▸ **Work task**
Each line of the records is to be copied verbatim.

Items from a data source
——————

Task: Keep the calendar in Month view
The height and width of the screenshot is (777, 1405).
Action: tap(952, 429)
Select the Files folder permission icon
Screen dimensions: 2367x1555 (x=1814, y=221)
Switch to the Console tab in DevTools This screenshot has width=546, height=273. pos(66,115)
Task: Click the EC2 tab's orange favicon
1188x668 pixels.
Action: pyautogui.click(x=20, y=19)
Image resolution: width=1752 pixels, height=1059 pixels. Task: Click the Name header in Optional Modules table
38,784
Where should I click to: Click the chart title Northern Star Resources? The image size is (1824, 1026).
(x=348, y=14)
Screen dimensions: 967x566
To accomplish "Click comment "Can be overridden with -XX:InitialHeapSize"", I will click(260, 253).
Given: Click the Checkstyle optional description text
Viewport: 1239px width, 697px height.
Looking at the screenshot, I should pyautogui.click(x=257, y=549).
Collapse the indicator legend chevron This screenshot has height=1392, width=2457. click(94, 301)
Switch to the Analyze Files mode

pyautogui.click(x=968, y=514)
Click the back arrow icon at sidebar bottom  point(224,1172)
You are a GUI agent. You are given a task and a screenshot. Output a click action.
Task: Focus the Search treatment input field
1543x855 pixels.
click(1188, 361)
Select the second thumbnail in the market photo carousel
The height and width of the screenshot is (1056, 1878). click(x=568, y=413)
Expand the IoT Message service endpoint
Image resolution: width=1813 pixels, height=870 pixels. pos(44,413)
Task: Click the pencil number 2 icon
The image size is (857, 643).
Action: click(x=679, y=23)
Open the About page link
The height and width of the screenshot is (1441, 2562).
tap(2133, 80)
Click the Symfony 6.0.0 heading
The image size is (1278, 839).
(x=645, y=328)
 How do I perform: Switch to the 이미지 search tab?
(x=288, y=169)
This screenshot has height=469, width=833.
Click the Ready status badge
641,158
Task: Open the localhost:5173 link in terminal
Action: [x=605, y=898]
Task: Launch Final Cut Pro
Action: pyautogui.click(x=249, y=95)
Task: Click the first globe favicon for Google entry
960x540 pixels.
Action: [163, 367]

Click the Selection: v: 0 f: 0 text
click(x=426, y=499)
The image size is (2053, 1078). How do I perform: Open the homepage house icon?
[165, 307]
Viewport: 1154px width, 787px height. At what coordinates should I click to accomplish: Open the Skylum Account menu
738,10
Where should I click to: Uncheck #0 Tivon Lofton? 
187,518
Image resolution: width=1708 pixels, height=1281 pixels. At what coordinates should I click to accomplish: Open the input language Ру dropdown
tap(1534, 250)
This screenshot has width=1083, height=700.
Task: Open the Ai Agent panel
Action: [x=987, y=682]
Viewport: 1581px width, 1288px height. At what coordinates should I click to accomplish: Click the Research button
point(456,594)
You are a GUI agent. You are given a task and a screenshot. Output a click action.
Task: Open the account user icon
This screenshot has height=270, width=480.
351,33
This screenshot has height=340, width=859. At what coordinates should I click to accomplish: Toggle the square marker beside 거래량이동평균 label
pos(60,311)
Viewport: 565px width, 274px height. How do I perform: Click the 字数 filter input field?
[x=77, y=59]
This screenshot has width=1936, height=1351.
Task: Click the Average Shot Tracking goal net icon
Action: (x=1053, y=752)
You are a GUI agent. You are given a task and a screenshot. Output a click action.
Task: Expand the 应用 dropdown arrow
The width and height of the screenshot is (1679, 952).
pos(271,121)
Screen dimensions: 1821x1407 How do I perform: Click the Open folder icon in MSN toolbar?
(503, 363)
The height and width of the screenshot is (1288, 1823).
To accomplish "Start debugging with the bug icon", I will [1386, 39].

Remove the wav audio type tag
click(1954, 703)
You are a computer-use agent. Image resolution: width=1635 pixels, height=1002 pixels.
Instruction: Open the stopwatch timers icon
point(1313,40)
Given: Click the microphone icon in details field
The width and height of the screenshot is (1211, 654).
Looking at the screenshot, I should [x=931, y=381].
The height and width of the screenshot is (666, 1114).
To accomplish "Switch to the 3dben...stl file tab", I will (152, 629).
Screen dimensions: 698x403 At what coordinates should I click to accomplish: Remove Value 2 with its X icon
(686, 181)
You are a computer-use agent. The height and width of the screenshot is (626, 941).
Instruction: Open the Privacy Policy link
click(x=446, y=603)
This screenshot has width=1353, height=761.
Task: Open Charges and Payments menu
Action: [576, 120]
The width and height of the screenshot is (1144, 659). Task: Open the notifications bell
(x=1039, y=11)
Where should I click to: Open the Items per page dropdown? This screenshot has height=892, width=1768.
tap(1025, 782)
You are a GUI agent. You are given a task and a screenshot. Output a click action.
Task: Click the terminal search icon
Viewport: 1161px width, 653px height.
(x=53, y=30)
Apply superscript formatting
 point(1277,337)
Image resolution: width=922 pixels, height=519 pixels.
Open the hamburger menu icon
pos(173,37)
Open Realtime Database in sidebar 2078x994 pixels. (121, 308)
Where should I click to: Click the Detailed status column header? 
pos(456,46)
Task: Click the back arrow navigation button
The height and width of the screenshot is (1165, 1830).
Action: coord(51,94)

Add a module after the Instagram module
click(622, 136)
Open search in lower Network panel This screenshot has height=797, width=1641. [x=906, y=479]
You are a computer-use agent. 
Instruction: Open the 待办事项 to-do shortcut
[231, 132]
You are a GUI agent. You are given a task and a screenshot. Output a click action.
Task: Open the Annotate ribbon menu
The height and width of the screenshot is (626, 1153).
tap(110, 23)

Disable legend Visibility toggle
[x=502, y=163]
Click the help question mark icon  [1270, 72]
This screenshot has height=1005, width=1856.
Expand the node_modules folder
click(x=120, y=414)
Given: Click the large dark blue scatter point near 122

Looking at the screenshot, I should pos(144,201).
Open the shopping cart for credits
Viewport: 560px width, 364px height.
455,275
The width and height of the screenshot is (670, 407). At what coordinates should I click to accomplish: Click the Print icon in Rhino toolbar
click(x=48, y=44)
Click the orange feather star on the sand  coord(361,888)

——————

▸ **Written response**
Task: Keep the calendar in Month view
The height and width of the screenshot is (777, 1405).
Action: tap(952, 429)
Select the Files folder permission icon
Screen dimensions: 2367x1555 (x=1814, y=221)
Switch to the Console tab in DevTools This screenshot has width=546, height=273. pos(66,115)
Task: Click the EC2 tab's orange favicon
1188x668 pixels.
Action: pyautogui.click(x=20, y=19)
Image resolution: width=1752 pixels, height=1059 pixels. Task: Click the Name header in Optional Modules table
38,784
Where should I click to: Click the chart title Northern Star Resources? The image size is (1824, 1026).
(x=348, y=14)
Screen dimensions: 967x566
To accomplish "Click comment "Can be overridden with -XX:InitialHeapSize"", I will click(260, 253).
Given: Click the Checkstyle optional description text
Viewport: 1239px width, 697px height.
Looking at the screenshot, I should pyautogui.click(x=257, y=549).
Collapse the indicator legend chevron This screenshot has height=1392, width=2457. click(94, 301)
Switch to the Analyze Files mode

pyautogui.click(x=968, y=514)
Click the back arrow icon at sidebar bottom  point(224,1172)
You are a GUI agent. You are given a task and a screenshot. Output a click action.
Task: Focus the Search treatment input field
1543x855 pixels.
click(1188, 361)
Select the second thumbnail in the market photo carousel
The height and width of the screenshot is (1056, 1878). click(x=568, y=413)
Expand the IoT Message service endpoint
Image resolution: width=1813 pixels, height=870 pixels. pos(44,413)
Task: Click the pencil number 2 icon
The image size is (857, 643).
Action: click(x=679, y=23)
Open the About page link
The height and width of the screenshot is (1441, 2562).
tap(2133, 80)
Click the Symfony 6.0.0 heading
The image size is (1278, 839).
(x=645, y=328)
 How do I perform: Switch to the 이미지 search tab?
(x=288, y=169)
This screenshot has height=469, width=833.
Click the Ready status badge
641,158
Task: Open the localhost:5173 link in terminal
Action: [x=605, y=898]
Task: Launch Final Cut Pro
Action: pyautogui.click(x=249, y=95)
Task: Click the first globe favicon for Google entry
960x540 pixels.
Action: [163, 367]

Click the Selection: v: 0 f: 0 text
click(x=426, y=499)
The image size is (2053, 1078). How do I perform: Open the homepage house icon?
[165, 307]
Viewport: 1154px width, 787px height. At what coordinates should I click to accomplish: Open the Skylum Account menu
738,10
Where should I click to: Uncheck #0 Tivon Lofton? 
187,518
Image resolution: width=1708 pixels, height=1281 pixels. At what coordinates should I click to accomplish: Open the input language Ру dropdown
tap(1534, 250)
This screenshot has width=1083, height=700.
Task: Open the Ai Agent panel
Action: [x=987, y=682]
Viewport: 1581px width, 1288px height. At what coordinates should I click to accomplish: Click the Research button
point(456,594)
You are a GUI agent. You are given a task and a screenshot. Output a click action.
Task: Open the account user icon
This screenshot has height=270, width=480.
351,33
This screenshot has height=340, width=859. At what coordinates should I click to accomplish: Toggle the square marker beside 거래량이동평균 label
pos(60,311)
Viewport: 565px width, 274px height. How do I perform: Click the 字数 filter input field?
[x=77, y=59]
This screenshot has width=1936, height=1351.
Task: Click the Average Shot Tracking goal net icon
Action: (x=1053, y=752)
You are a GUI agent. You are given a task and a screenshot. Output a click action.
Task: Expand the 应用 dropdown arrow
The width and height of the screenshot is (1679, 952).
pos(271,121)
Screen dimensions: 1821x1407 How do I perform: Click the Open folder icon in MSN toolbar?
(503, 363)
The height and width of the screenshot is (1288, 1823).
To accomplish "Start debugging with the bug icon", I will [1386, 39].

Remove the wav audio type tag
click(1954, 703)
You are a computer-use agent. Image resolution: width=1635 pixels, height=1002 pixels.
Instruction: Open the stopwatch timers icon
point(1313,40)
Given: Click the microphone icon in details field
The width and height of the screenshot is (1211, 654).
Looking at the screenshot, I should [x=931, y=381].
The height and width of the screenshot is (666, 1114).
To accomplish "Switch to the 3dben...stl file tab", I will (152, 629).
Screen dimensions: 698x403 At what coordinates should I click to accomplish: Remove Value 2 with its X icon
(686, 181)
You are a computer-use agent. The height and width of the screenshot is (626, 941).
Instruction: Open the Privacy Policy link
click(x=446, y=603)
This screenshot has width=1353, height=761.
Task: Open Charges and Payments menu
Action: [576, 120]
The width and height of the screenshot is (1144, 659). Task: Open the notifications bell
(x=1039, y=11)
Where should I click to: Open the Items per page dropdown? This screenshot has height=892, width=1768.
tap(1025, 782)
You are a GUI agent. You are given a task and a screenshot. Output a click action.
Task: Click the terminal search icon
Viewport: 1161px width, 653px height.
(x=53, y=30)
Apply superscript formatting
 point(1277,337)
Image resolution: width=922 pixels, height=519 pixels.
Open the hamburger menu icon
pos(173,37)
Open Realtime Database in sidebar 2078x994 pixels. (121, 308)
Where should I click to: Click the Detailed status column header? 
pos(456,46)
Task: Click the back arrow navigation button
The height and width of the screenshot is (1165, 1830).
Action: coord(51,94)

Add a module after the Instagram module
click(622, 136)
Open search in lower Network panel This screenshot has height=797, width=1641. [x=906, y=479]
You are a computer-use agent. 
Instruction: Open the 待办事项 to-do shortcut
[231, 132]
You are a GUI agent. You are given a task and a screenshot. Output a click action.
Task: Open the Annotate ribbon menu
The height and width of the screenshot is (626, 1153).
tap(110, 23)

Disable legend Visibility toggle
[x=502, y=163]
Click the help question mark icon  [1270, 72]
This screenshot has height=1005, width=1856.
Expand the node_modules folder
click(x=120, y=414)
Given: Click the large dark blue scatter point near 122

Looking at the screenshot, I should pos(144,201).
Open the shopping cart for credits
Viewport: 560px width, 364px height.
455,275
The width and height of the screenshot is (670, 407). At what coordinates should I click to accomplish: Click the Print icon in Rhino toolbar
click(x=48, y=44)
Click the orange feather star on the sand  coord(361,888)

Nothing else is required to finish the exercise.